• **EXERCISE INSTRUCTIONS**
Looking at the listing below, give the number of lines in which the string "size" appears, and add nothing else.

• **PROVIDED MATERIAL**

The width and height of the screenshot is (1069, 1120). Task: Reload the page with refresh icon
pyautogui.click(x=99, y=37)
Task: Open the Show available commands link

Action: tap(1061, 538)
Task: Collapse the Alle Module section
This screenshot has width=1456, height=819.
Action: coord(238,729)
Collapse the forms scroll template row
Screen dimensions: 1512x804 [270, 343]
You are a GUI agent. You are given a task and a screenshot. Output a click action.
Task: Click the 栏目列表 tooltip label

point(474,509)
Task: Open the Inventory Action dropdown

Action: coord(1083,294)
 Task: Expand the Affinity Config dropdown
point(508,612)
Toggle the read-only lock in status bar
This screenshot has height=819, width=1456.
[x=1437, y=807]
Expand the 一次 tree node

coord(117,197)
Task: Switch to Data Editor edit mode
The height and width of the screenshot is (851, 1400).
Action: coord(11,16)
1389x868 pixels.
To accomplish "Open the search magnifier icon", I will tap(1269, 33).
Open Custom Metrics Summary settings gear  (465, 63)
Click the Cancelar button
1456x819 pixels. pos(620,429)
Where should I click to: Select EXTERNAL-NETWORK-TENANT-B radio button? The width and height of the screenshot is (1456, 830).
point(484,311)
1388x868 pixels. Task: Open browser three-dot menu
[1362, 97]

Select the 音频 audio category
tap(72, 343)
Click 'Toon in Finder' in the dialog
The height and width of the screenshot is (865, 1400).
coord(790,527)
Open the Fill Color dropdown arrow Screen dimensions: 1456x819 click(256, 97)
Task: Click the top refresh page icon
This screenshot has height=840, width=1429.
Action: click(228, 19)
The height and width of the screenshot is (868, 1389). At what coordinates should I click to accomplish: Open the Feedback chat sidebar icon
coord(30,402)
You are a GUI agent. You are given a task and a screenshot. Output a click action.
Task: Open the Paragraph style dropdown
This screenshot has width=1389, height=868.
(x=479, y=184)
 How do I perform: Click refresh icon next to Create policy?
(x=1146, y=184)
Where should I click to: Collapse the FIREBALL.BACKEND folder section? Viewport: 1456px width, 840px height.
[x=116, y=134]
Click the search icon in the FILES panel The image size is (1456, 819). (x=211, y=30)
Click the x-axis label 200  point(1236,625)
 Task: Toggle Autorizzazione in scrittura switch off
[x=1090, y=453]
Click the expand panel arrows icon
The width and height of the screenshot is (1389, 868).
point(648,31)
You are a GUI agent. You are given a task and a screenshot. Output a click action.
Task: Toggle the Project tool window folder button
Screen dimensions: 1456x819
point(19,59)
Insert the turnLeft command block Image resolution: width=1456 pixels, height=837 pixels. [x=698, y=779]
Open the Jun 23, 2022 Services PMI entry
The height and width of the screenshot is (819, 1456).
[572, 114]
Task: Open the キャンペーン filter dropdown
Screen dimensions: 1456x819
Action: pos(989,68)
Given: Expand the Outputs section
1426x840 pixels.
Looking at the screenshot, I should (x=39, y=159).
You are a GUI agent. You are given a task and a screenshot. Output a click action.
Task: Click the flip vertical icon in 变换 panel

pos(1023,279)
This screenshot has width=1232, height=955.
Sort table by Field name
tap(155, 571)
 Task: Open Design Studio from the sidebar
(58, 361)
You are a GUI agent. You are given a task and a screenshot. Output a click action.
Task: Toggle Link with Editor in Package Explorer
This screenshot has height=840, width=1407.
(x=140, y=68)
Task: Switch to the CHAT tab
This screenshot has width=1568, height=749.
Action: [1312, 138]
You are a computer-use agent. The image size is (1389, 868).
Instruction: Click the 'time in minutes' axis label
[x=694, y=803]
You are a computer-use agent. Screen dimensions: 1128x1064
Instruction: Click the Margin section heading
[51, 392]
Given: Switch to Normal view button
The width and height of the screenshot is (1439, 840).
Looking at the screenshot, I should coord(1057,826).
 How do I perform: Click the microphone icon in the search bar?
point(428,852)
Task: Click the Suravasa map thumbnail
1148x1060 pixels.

• **WRITTEN REPLY**
2